I used to live in New York City. I designed homes for the tycoons of Wall Street; Park Avenue, Scarsdale, Greenwich. It was great fun. And, after years of saving up for a down payment, I was just about to buy my own little place in Fleetwood, half an hour north of the city, when the economy fell apart. Architects are like canaries in a coal mine when the economy slows, and true to form, there were massive layoffs in firms all over the country. Devastation of the profession. So, I decided to try to find something else to do for a while. I bought a 23' school bus and I'm on the road to see if I can figure out what that might be.
Monday, February 1, 2010
A new thing
Leaving my home base here at Kathleen Johnson's Katrina Relief program in Poplarville, Ms. brings sadness. There are so many wonderfully hearted people here I will miss daily contact with. I must get on the road to Ms. Pearl's, but before I go and become overwhelmed by what ever lies ahead, I want to take time to mention just two.
I adore Kathleen and have told her many times. She's brash, opinionated, hard to keep on one subject, and brilliant on many. She has been truly generous to me, offering unlimited access to everything here. "Do what ever you want" she has said to any request I had for photos, computer use, use of an office, the refrigerator... While here, I prepared a series of plans and elevations for the construction of clusters of prefabricated MEMA cottages to be built on tall piles, above the flood plane.

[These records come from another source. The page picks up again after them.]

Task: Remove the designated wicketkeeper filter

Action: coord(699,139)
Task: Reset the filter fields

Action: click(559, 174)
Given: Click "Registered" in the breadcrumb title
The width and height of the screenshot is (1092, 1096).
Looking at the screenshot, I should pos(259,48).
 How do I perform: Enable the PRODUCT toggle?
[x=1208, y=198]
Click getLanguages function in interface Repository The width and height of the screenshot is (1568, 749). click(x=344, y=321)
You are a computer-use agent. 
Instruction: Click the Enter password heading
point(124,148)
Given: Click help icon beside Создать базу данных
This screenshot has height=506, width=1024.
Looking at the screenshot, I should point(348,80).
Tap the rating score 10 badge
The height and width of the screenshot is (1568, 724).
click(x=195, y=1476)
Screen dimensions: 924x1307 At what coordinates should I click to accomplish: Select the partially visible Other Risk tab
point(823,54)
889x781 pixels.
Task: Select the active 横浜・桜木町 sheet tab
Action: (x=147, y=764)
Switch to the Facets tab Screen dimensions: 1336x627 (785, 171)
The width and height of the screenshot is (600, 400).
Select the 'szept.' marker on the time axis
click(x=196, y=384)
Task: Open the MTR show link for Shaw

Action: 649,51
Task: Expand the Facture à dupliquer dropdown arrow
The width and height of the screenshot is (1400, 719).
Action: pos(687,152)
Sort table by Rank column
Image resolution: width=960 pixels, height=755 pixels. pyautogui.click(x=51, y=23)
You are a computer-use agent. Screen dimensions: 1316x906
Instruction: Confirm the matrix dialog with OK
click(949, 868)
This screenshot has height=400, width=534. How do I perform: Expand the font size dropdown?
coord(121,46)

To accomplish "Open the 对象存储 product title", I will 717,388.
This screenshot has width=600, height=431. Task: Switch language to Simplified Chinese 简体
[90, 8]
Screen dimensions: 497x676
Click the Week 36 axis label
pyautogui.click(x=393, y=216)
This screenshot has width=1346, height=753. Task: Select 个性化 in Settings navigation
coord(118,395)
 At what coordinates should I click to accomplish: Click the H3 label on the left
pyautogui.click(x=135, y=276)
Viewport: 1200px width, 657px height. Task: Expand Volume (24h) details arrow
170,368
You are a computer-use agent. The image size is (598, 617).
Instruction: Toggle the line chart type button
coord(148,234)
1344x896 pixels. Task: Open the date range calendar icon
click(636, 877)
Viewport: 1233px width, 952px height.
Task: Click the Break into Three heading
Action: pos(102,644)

The clusters will share a common stair and common lift, and will have a common deck so that neighbors in a cluster, many of whom are elderly or disabled, can socialize and share burdens and resources. I told Kathleen that I will remain available and eager to help Bill and Julie rebuild their trailer park according to these plans.
Mike, a long term "transitional resident", had survived Katrina in his trailer home, but was flipped over 4 times by the wind. He escaped an survived by climbing out his front door which was then directly above him. Not wanting to be blown away by the wind, he dove into a nearby pond and crouched down to leave just his head exposed above the water. It worked. Mike, a native of Kentucky, lost everything, except his half ownership of a some property. Mike had previously, 1992, lost his wife in a freak accidental explosion of his paining business warehouse. Soon, Mike's health declined, and he spiraled down, survived Katrina, and was eventually taken in here by Kathleen. Mike has a heavy southern accent, a booming baritone voice, and is a terrific story teller with great detail, pace, and absolute frankness and sincerity about everything. Though I can't imagine a person from a background more different than mine, I love Mike, and so I was delighted to fulfill as best I could his request for a sketch of a water wagon for his church group.